-- Start of Data to use --

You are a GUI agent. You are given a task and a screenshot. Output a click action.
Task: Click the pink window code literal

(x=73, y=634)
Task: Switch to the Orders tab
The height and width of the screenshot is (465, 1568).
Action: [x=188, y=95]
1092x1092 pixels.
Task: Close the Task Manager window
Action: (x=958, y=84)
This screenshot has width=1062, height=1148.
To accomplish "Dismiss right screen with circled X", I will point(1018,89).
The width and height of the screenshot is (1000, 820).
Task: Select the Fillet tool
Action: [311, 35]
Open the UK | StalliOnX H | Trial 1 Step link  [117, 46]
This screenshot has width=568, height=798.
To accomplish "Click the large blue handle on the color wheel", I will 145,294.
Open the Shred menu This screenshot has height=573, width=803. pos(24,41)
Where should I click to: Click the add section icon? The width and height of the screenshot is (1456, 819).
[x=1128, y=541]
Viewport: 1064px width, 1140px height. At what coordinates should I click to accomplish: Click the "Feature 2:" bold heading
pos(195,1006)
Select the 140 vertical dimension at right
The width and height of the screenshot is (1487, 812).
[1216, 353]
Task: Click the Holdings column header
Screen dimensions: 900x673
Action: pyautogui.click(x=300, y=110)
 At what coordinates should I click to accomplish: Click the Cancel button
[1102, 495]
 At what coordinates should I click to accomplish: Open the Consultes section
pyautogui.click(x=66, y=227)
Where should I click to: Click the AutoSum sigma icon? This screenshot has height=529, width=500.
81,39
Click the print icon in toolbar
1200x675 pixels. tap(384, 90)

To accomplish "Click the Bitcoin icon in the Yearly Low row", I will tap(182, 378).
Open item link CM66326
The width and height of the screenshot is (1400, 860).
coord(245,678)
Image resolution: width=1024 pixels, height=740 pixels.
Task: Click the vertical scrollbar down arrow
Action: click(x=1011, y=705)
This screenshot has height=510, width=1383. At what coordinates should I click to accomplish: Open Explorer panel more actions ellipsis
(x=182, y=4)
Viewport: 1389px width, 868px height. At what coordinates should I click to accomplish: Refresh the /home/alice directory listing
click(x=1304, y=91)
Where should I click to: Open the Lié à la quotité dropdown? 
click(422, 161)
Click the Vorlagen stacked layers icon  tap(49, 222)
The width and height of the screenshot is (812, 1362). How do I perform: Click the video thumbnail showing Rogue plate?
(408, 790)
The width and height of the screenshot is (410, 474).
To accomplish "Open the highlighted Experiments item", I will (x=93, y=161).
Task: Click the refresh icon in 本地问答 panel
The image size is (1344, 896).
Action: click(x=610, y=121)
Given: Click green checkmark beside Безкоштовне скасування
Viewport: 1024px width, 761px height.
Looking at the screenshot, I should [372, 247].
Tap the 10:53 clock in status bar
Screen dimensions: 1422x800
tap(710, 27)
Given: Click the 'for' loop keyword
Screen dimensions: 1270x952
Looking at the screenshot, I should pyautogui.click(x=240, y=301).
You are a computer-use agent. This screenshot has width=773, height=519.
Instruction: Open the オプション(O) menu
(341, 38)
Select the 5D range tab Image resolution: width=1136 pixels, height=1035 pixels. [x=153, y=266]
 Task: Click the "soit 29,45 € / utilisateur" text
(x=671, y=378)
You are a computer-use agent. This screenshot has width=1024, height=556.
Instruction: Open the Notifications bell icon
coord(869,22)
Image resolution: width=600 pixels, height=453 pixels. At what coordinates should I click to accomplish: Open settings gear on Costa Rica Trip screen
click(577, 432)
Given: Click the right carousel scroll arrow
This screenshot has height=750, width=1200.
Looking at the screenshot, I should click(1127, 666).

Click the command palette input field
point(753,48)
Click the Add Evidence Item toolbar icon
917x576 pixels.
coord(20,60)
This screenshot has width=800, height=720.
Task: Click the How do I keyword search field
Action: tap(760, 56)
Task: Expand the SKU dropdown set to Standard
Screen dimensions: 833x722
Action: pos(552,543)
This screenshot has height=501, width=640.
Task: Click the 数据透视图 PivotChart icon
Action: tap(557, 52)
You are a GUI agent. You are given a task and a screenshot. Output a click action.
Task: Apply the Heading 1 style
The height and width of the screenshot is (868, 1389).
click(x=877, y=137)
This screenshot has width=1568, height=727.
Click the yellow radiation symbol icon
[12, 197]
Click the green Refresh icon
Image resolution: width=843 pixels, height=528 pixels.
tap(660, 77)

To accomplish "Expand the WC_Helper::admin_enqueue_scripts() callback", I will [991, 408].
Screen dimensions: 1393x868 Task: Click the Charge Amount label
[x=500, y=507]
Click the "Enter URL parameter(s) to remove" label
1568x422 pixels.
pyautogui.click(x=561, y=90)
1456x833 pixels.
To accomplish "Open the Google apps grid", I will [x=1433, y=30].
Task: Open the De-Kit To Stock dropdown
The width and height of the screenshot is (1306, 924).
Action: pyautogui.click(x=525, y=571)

-- End of Data to use --

# [Directive]
Output these lines as a JSON list of strings, one string per line and no entries for blank lines, covering every line from first to last.

# [Written solution]
[
  "You are a GUI agent. You are given a task and a screenshot. Output a click action.",
  "Task: Click the pink window code literal",
  "(x=73, y=634)",
  "Task: Switch to the Orders tab",
  "The height and width of the screenshot is (465, 1568).",
  "Action: [x=188, y=95]",
  "1092x1092 pixels.",
  "Task: Close the Task Manager window",
  "Action: (x=958, y=84)",
  "This screenshot has width=1062, height=1148.",
  "To accomplish \"Dismiss right screen with circled X\", I will point(1018,89).",
  "The width and height of the screenshot is (1000, 820).",
  "Task: Select the Fillet tool",
  "Action: [311, 35]",
  "Open the UK | StalliOnX H | Trial 1 Step link  [117, 46]",
  "This screenshot has width=568, height=798.",
  "To accomplish \"Click the large blue handle on the color wheel\", I will 145,294.",
  "Open the Shred menu This screenshot has height=573, width=803. pos(24,41)",
  "Where should I click to: Click the add section icon? The width and height of the screenshot is (1456, 819).",
  "[x=1128, y=541]",
  "Viewport: 1064px width, 1140px height. At what coordinates should I click to accomplish: Click the \"Feature 2:\" bold heading",
  "pos(195,1006)",
  "Select the 140 vertical dimension at right",
  "The width and height of the screenshot is (1487, 812).",
  "[1216, 353]",
  "Task: Click the Holdings column header",
  "Screen dimensions: 900x673",
  "Action: pyautogui.click(x=300, y=110)",
  " At what coordinates should I click to accomplish: Click the Cancel button",
  "[1102, 495]",
  " At what coordinates should I click to accomplish: Open the Consultes section",
  "pyautogui.click(x=66, y=227)",
  "Where should I click to: Click the AutoSum sigma icon? This screenshot has height=529, width=500.",
  "81,39",
  "Click the print icon in toolbar",
  "1200x675 pixels. tap(384, 90)",
  "To accomplish \"Click the Bitcoin icon in the Yearly Low row\", I will tap(182, 378).",
  "Open item link CM66326",
  "The width and height of the screenshot is (1400, 860).",
  "coord(245,678)",
  "Image resolution: width=1024 pixels, height=740 pixels.",
  "Task: Click the vertical scrollbar down arrow",
  "Action: click(x=1011, y=705)",
  "This screenshot has height=510, width=1383. At what coordinates should I click to accomplish: Open Explorer panel more actions ellipsis",
  "(x=182, y=4)",
  "Viewport: 1389px width, 868px height. At what coordinates should I click to accomplish: Refresh the /home/alice directory listing",
  "click(x=1304, y=91)",
  "Where should I click to: Open the Lié à la quotité dropdown? ",
  "click(422, 161)",
  "Click the Vorlagen stacked layers icon  tap(49, 222)",
  "The width and height of the screenshot is (812, 1362). How do I perform: Click the video thumbnail showing Rogue plate?",
  "(408, 790)",
  "The width and height of the screenshot is (410, 474).",
  "To accomplish \"Open the highlighted Experiments item\", I will (x=93, y=161).",
  "Task: Click the refresh icon in 本地问答 panel",
  "The image size is (1344, 896).",
  "Action: click(x=610, y=121)",
  "Given: Click green checkmark beside Безкоштовне скасування",
  "Viewport: 1024px width, 761px height.",
  "Looking at the screenshot, I should [372, 247].",
  "Tap the 10:53 clock in status bar",
  "Screen dimensions: 1422x800",
  "tap(710, 27)",
  "Given: Click the 'for' loop keyword",
  "Screen dimensions: 1270x952",
  "Looking at the screenshot, I should pyautogui.click(x=240, y=301).",
  "You are a computer-use agent. This screenshot has width=773, height=519.",
  "Instruction: Open the オプション(O) menu",
  "(341, 38)",
  "Select the 5D range tab Image resolution: width=1136 pixels, height=1035 pixels. [x=153, y=266]",
  " Task: Click the \"soit 29,45 € / utilisateur\" text",
  "(x=671, y=378)",
  "You are a computer-use agent. This screenshot has width=1024, height=556.",
  "Instruction: Open the Notifications bell icon",
  "coord(869,22)",
  "Image resolution: width=600 pixels, height=453 pixels. At what coordinates should I click to accomplish: Open settings gear on Costa Rica Trip screen",
  "click(577, 432)",
  "Given: Click the right carousel scroll arrow",
  "This screenshot has height=750, width=1200.",
  "Looking at the screenshot, I should click(1127, 666).",
  "Click the command palette input field",
  "point(753,48)",
  "Click the Add Evidence Item toolbar icon",
  "917x576 pixels.",
  "coord(20,60)",
  "This screenshot has width=800, height=720.",
  "Task: Click the How do I keyword search field",
  "Action: tap(760, 56)",
  "Task: Expand the SKU dropdown set to Standard",
  "Screen dimensions: 833x722",
  "Action: pos(552,543)",
  "This screenshot has height=501, width=640.",
  "Task: Click the 数据透视图 PivotChart icon",
  "Action: tap(557, 52)",
  "You are a GUI agent. You are given a task and a screenshot. Output a click action.",
  "Task: Apply the Heading 1 style",
  "The height and width of the screenshot is (868, 1389).",
  "click(x=877, y=137)",
  "This screenshot has width=1568, height=727.",
  "Click the yellow radiation symbol icon",
  "[12, 197]",
  "Click the green Refresh icon",
  "Image resolution: width=843 pixels, height=528 pixels.",
  "tap(660, 77)",
  "To accomplish \"Expand the WC_Helper::admin_enqueue_scripts() callback\", I will [991, 408].",
  "Screen dimensions: 1393x868 Task: Click the Charge Amount label",
  "[x=500, y=507]",
  "Click the \"Enter URL parameter(s) to remove\" label",
  "1568x422 pixels.",
  "pyautogui.click(x=561, y=90)",
  "1456x833 pixels.",
  "To accomplish \"Open the Google apps grid\", I will [x=1433, y=30].",
  "Task: Open the De-Kit To Stock dropdown",
  "The width and height of the screenshot is (1306, 924).",
  "Action: pyautogui.click(x=525, y=571)"
]